Reproduce every one of the following records word for word, without altering anything.

────────

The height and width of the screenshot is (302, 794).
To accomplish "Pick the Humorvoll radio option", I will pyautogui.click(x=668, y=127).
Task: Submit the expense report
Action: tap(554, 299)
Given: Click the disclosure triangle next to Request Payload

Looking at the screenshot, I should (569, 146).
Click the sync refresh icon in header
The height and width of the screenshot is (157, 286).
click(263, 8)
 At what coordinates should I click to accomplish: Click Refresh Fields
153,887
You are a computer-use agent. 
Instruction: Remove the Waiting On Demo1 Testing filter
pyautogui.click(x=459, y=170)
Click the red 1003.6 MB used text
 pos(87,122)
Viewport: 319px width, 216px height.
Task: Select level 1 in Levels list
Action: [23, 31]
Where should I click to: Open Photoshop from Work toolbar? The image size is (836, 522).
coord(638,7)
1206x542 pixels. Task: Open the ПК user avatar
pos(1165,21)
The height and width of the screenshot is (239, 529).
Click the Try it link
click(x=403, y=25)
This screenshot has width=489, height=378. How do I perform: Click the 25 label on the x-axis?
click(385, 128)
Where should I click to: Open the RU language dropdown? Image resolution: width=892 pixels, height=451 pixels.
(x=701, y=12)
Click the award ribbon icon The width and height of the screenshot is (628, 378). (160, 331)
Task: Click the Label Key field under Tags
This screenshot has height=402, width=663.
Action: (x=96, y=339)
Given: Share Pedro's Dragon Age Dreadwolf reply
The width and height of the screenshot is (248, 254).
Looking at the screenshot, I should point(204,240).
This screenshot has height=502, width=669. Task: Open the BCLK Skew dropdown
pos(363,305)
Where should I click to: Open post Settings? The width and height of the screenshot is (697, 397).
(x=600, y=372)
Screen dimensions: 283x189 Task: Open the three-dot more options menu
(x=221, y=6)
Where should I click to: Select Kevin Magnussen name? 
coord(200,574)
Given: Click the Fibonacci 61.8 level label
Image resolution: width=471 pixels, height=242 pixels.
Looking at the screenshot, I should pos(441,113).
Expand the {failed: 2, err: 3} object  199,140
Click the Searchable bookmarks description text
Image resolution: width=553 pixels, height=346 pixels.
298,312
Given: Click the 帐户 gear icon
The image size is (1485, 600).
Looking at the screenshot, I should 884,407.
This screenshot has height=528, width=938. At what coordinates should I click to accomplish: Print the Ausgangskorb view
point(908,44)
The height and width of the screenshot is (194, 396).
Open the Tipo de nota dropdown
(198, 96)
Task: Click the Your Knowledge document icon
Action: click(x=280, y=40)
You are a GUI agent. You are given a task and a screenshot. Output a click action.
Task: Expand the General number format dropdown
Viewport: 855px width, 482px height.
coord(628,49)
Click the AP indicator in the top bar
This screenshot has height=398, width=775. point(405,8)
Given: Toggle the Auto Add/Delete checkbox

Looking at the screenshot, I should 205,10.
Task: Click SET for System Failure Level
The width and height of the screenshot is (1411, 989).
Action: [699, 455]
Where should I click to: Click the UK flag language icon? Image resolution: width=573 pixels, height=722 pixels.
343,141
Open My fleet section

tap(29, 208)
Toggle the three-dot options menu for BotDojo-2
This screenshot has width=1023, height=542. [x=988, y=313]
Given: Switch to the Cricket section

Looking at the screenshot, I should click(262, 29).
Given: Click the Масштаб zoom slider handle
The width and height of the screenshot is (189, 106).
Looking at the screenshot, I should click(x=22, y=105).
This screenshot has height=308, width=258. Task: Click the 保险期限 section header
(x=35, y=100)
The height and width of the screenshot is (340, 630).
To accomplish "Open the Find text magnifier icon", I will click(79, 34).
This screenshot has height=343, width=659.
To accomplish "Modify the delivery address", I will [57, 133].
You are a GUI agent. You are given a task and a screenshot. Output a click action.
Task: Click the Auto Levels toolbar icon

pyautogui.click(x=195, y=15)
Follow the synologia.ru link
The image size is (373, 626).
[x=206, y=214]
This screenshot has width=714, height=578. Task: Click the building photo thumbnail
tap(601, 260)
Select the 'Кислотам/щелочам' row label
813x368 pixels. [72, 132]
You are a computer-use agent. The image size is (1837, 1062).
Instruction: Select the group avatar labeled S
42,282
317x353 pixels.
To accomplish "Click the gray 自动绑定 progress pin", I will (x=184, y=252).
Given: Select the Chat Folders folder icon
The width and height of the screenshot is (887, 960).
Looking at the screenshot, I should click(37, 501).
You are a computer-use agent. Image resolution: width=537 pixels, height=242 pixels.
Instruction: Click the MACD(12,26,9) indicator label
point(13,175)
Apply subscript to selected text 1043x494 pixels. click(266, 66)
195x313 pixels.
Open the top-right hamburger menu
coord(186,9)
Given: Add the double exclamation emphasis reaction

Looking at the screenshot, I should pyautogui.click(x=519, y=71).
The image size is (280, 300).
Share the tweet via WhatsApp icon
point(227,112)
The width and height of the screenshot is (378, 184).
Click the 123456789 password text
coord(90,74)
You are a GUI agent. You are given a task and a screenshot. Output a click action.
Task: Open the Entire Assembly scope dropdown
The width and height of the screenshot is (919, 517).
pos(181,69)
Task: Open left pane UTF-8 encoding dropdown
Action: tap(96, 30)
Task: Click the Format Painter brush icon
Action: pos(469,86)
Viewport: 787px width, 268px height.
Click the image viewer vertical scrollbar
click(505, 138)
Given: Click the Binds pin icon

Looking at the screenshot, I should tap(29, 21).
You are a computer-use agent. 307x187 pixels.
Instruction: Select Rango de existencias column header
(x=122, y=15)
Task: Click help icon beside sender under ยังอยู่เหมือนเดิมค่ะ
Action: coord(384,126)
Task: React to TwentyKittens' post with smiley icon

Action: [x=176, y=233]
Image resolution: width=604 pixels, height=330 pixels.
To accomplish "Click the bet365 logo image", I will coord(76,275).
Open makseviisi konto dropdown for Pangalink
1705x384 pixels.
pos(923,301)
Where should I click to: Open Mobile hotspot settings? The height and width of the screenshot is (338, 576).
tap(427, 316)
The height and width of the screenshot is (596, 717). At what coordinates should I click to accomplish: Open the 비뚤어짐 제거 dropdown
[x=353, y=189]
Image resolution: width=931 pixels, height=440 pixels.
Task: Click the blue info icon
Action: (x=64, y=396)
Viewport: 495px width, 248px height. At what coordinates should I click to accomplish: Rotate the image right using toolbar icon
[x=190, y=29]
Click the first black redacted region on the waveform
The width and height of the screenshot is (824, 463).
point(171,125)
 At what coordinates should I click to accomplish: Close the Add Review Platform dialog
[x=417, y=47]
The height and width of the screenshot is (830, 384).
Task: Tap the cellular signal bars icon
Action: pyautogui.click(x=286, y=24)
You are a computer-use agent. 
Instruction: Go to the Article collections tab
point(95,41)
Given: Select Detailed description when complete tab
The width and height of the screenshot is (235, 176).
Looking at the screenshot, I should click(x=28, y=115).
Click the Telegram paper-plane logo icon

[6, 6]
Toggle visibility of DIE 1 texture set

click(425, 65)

────────

## Result of this task
The height and width of the screenshot is (302, 794).
To accomplish "Pick the Humorvoll radio option", I will pyautogui.click(x=668, y=127).
Task: Submit the expense report
Action: tap(554, 299)
Given: Click the disclosure triangle next to Request Payload

Looking at the screenshot, I should (569, 146).
Click the sync refresh icon in header
The height and width of the screenshot is (157, 286).
click(263, 8)
 At what coordinates should I click to accomplish: Click Refresh Fields
153,887
You are a computer-use agent. 
Instruction: Remove the Waiting On Demo1 Testing filter
pyautogui.click(x=459, y=170)
Click the red 1003.6 MB used text
 pos(87,122)
Viewport: 319px width, 216px height.
Task: Select level 1 in Levels list
Action: [23, 31]
Where should I click to: Open Photoshop from Work toolbar? The image size is (836, 522).
coord(638,7)
1206x542 pixels. Task: Open the ПК user avatar
pos(1165,21)
The height and width of the screenshot is (239, 529).
Click the Try it link
click(x=403, y=25)
This screenshot has width=489, height=378. How do I perform: Click the 25 label on the x-axis?
click(385, 128)
Where should I click to: Open the RU language dropdown? Image resolution: width=892 pixels, height=451 pixels.
(x=701, y=12)
Click the award ribbon icon The width and height of the screenshot is (628, 378). (160, 331)
Task: Click the Label Key field under Tags
This screenshot has height=402, width=663.
Action: (x=96, y=339)
Given: Share Pedro's Dragon Age Dreadwolf reply
The width and height of the screenshot is (248, 254).
Looking at the screenshot, I should point(204,240).
This screenshot has height=502, width=669. Task: Open the BCLK Skew dropdown
pos(363,305)
Where should I click to: Open post Settings? The width and height of the screenshot is (697, 397).
(x=600, y=372)
Screen dimensions: 283x189 Task: Open the three-dot more options menu
(x=221, y=6)
Where should I click to: Select Kevin Magnussen name? 
coord(200,574)
Given: Click the Fibonacci 61.8 level label
Image resolution: width=471 pixels, height=242 pixels.
Looking at the screenshot, I should pos(441,113).
Expand the {failed: 2, err: 3} object  199,140
Click the Searchable bookmarks description text
Image resolution: width=553 pixels, height=346 pixels.
298,312
Given: Click the 帐户 gear icon
The image size is (1485, 600).
Looking at the screenshot, I should 884,407.
This screenshot has height=528, width=938. At what coordinates should I click to accomplish: Print the Ausgangskorb view
point(908,44)
The height and width of the screenshot is (194, 396).
Open the Tipo de nota dropdown
(198, 96)
Task: Click the Your Knowledge document icon
Action: click(x=280, y=40)
You are a GUI agent. You are given a task and a screenshot. Output a click action.
Task: Expand the General number format dropdown
Viewport: 855px width, 482px height.
coord(628,49)
Click the AP indicator in the top bar
This screenshot has height=398, width=775. point(405,8)
Given: Toggle the Auto Add/Delete checkbox

Looking at the screenshot, I should 205,10.
Task: Click SET for System Failure Level
The width and height of the screenshot is (1411, 989).
Action: [699, 455]
Where should I click to: Click the UK flag language icon? Image resolution: width=573 pixels, height=722 pixels.
343,141
Open My fleet section

tap(29, 208)
Toggle the three-dot options menu for BotDojo-2
This screenshot has width=1023, height=542. [x=988, y=313]
Given: Switch to the Cricket section

Looking at the screenshot, I should click(262, 29).
Given: Click the Масштаб zoom slider handle
The width and height of the screenshot is (189, 106).
Looking at the screenshot, I should click(x=22, y=105).
This screenshot has height=308, width=258. Task: Click the 保险期限 section header
(x=35, y=100)
The height and width of the screenshot is (340, 630).
To accomplish "Open the Find text magnifier icon", I will click(79, 34).
This screenshot has height=343, width=659.
To accomplish "Modify the delivery address", I will [57, 133].
You are a GUI agent. You are given a task and a screenshot. Output a click action.
Task: Click the Auto Levels toolbar icon

pyautogui.click(x=195, y=15)
Follow the synologia.ru link
The image size is (373, 626).
[x=206, y=214]
This screenshot has width=714, height=578. Task: Click the building photo thumbnail
tap(601, 260)
Select the 'Кислотам/щелочам' row label
813x368 pixels. [72, 132]
You are a computer-use agent. The image size is (1837, 1062).
Instruction: Select the group avatar labeled S
42,282
317x353 pixels.
To accomplish "Click the gray 自动绑定 progress pin", I will (x=184, y=252).
Given: Select the Chat Folders folder icon
The width and height of the screenshot is (887, 960).
Looking at the screenshot, I should click(37, 501).
You are a computer-use agent. Image resolution: width=537 pixels, height=242 pixels.
Instruction: Click the MACD(12,26,9) indicator label
point(13,175)
Apply subscript to selected text 1043x494 pixels. click(266, 66)
195x313 pixels.
Open the top-right hamburger menu
coord(186,9)
Given: Add the double exclamation emphasis reaction

Looking at the screenshot, I should pyautogui.click(x=519, y=71).
The image size is (280, 300).
Share the tweet via WhatsApp icon
point(227,112)
The width and height of the screenshot is (378, 184).
Click the 123456789 password text
coord(90,74)
You are a GUI agent. You are given a task and a screenshot. Output a click action.
Task: Open the Entire Assembly scope dropdown
The width and height of the screenshot is (919, 517).
pos(181,69)
Task: Open left pane UTF-8 encoding dropdown
Action: tap(96, 30)
Task: Click the Format Painter brush icon
Action: pos(469,86)
Viewport: 787px width, 268px height.
Click the image viewer vertical scrollbar
click(505, 138)
Given: Click the Binds pin icon

Looking at the screenshot, I should tap(29, 21).
You are a computer-use agent. 307x187 pixels.
Instruction: Select Rango de existencias column header
(x=122, y=15)
Task: Click help icon beside sender under ยังอยู่เหมือนเดิมค่ะ
Action: coord(384,126)
Task: React to TwentyKittens' post with smiley icon

Action: [x=176, y=233]
Image resolution: width=604 pixels, height=330 pixels.
To accomplish "Click the bet365 logo image", I will coord(76,275).
Open makseviisi konto dropdown for Pangalink
1705x384 pixels.
pos(923,301)
Where should I click to: Open Mobile hotspot settings? The height and width of the screenshot is (338, 576).
tap(427, 316)
The height and width of the screenshot is (596, 717). At what coordinates should I click to accomplish: Open the 비뚤어짐 제거 dropdown
[x=353, y=189]
Image resolution: width=931 pixels, height=440 pixels.
Task: Click the blue info icon
Action: (x=64, y=396)
Viewport: 495px width, 248px height. At what coordinates should I click to accomplish: Rotate the image right using toolbar icon
[x=190, y=29]
Click the first black redacted region on the waveform
The width and height of the screenshot is (824, 463).
point(171,125)
 At what coordinates should I click to accomplish: Close the Add Review Platform dialog
[x=417, y=47]
The height and width of the screenshot is (830, 384).
Task: Tap the cellular signal bars icon
Action: pyautogui.click(x=286, y=24)
You are a computer-use agent. 
Instruction: Go to the Article collections tab
point(95,41)
Given: Select Detailed description when complete tab
The width and height of the screenshot is (235, 176).
Looking at the screenshot, I should click(x=28, y=115).
Click the Telegram paper-plane logo icon

[6, 6]
Toggle visibility of DIE 1 texture set

click(425, 65)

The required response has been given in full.